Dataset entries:
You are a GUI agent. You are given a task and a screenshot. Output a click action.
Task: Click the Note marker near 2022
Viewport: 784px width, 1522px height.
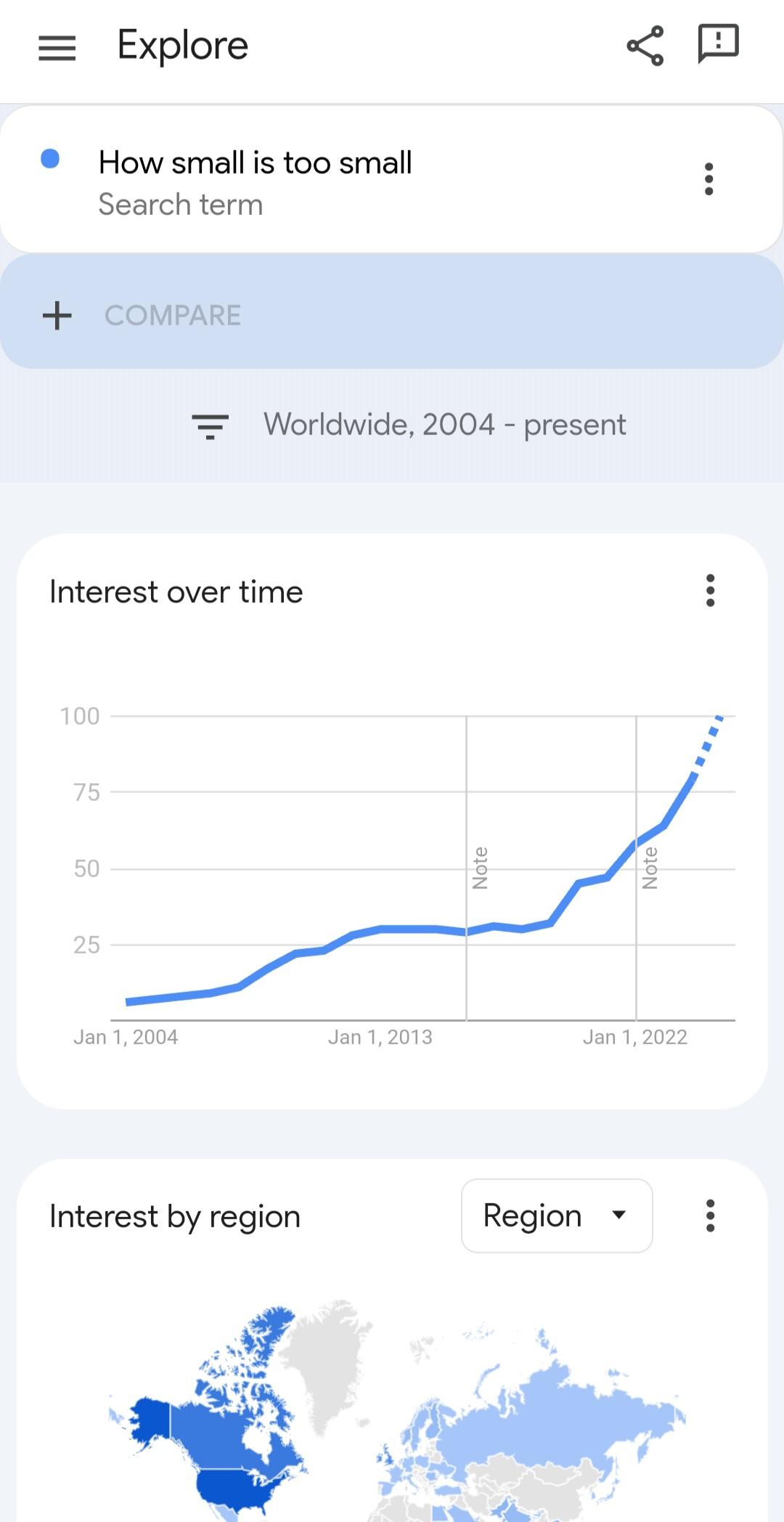(x=650, y=868)
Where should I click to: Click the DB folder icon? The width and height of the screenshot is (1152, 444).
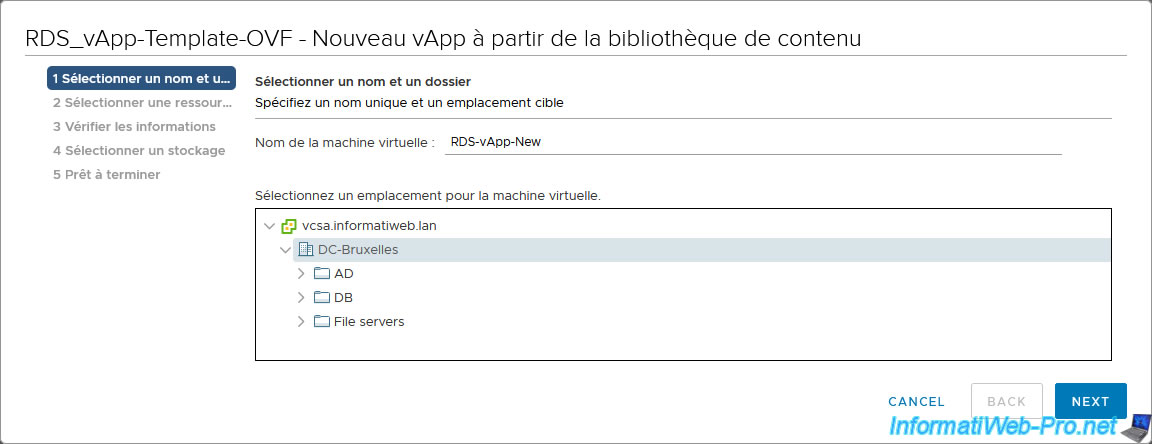[x=322, y=298]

Task requirements: Output a verbatim copy of the entries and skip the pictures.

Reply:
You are a GUI agent. You are given a task and a screenshot. Output a click action.
Task: Click the Note marker near 2022
Viewport: 784px width, 1522px height.
(x=650, y=868)
Where should I click to: Click the DB folder icon? The width and height of the screenshot is (1152, 444).
[x=322, y=298]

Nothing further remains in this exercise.